*Document passage*
And I have my opinions, but I was curious as to your thoughts.
Lyle: Yeah. And I had one of those. I don’t remember which one it is. At the moment, and it was thrown at me and it was like, Oh, here’s a bunch of, they looked at like a hundred top athletes and these were like world, maybe it was, I forget how many it was.
And they were like, these are like world championships, a lot of Olympic sports, American football athletes, and of the a hundred, like 10 had FFMIs that were pretty significantly above 25. Like I said, these were world class athletes and the argument I had was like, Oh, and you look at the description and the athletes.
Said they didn’t use drugs. There you go. Athletes have never been known to lie about steroids in a world where they will basically completely lose their sponsorship. Why would they lie? What’s new for them? How
Mike: dare I? And then why would they take steroids? Why would a football player take steroids?
What could possibly be in it for them?
Lyle: Yeah. Oh, here we go. Here’s the paper that I’m thinking of. It is called Skeletal Muscle Mass in Human Athletes. What is the Upper Limit by Abe et al. with Jeremy Lenneke was on the end of the American Journal of Human Biology, 2018. So 95, quote unquote, large sized males and 48 controls were measured body, blah, blah, blah.
10 of the athletes had more than a hundred kilos of fat free mass. So that’s 220 pounds. The largest was 120. 2, right? That’s 250. Seven of the controls had more than 50 kilograms. Woo hoo! 110 pounds of muscle mass. Including the largest, you had a whopping 60. Fat free mass and skeletal, blah, blah, blah.
Skeletal muscle index was higher in the athletes. And this is important, right? The, it was like, 40 to 45 percent in the recreational athletes. And it was like 50 percent in the high level athletes, right? They have a greater proportion of muscle mass. And this was the one where the athletes were like, yeah, here’s just some stuff from my article.
They looked at 43 American college football players, 18 powerlifters, another sport that doesn’t have drug use in it, 28 college sumo wrestlers, which I have no idea what the culture is there, and six shot putters. Football players were division one NCAA, the other athletes national, international level.
And they all said, we don’t use drugs. Sure. I believe you. I believe you, because only the handful of cheaters that get caught are on steroids. We know that steroid use in high school football is enormous. Steroid use in college football is enormous. Nobody gets to the world level in any sport without drugs.

*Exercise data*
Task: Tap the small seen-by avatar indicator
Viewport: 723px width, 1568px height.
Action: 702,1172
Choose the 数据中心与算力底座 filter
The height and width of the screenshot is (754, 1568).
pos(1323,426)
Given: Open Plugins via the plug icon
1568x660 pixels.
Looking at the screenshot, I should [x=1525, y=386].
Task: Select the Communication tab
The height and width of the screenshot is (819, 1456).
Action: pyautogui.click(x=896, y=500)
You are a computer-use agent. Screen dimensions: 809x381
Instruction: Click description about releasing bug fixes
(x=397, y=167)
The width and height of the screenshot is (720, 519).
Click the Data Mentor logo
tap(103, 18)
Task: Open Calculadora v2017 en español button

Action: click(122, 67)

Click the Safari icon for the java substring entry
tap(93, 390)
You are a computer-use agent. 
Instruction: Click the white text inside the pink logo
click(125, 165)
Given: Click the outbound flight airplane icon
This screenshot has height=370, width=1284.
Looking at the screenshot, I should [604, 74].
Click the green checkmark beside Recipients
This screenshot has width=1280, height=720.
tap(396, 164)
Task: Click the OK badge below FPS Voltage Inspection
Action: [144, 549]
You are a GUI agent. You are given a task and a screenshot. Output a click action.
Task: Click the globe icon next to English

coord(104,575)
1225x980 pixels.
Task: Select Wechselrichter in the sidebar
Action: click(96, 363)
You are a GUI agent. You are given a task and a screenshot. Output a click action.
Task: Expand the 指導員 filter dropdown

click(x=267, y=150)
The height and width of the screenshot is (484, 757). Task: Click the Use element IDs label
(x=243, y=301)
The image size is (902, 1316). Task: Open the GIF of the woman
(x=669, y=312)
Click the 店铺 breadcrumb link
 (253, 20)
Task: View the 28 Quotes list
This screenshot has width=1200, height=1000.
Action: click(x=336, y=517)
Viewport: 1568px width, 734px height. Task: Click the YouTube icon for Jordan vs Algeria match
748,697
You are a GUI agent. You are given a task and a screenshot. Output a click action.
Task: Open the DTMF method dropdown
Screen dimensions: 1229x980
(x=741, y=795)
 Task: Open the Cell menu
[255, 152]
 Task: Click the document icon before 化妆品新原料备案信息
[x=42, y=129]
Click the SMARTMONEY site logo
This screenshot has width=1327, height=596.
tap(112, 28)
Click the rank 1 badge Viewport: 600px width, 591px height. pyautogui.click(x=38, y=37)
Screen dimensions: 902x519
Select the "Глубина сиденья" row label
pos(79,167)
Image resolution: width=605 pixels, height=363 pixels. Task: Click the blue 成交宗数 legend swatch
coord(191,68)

*Exercise*
Quote everything in the conversation about athletes' muscle mass from "They looked at 43" down to "sport without drugs.", word for word.

*Written answer*
They looked at 43 American college football players, 18 powerlifters, another sport that doesn’t have drug use in it, 28 college sumo wrestlers, which I have no idea what the culture is there, and six shot putters. Football players were division one NCAA, the other athletes national, international level.
And they all said, we don’t use drugs. Sure. I believe you. I believe you, because only the handful of cheaters that get caught are on steroids. We know that steroid use in high school football is enormous. Steroid use in college football is enormous. Nobody gets to the world level in any sport without drugs.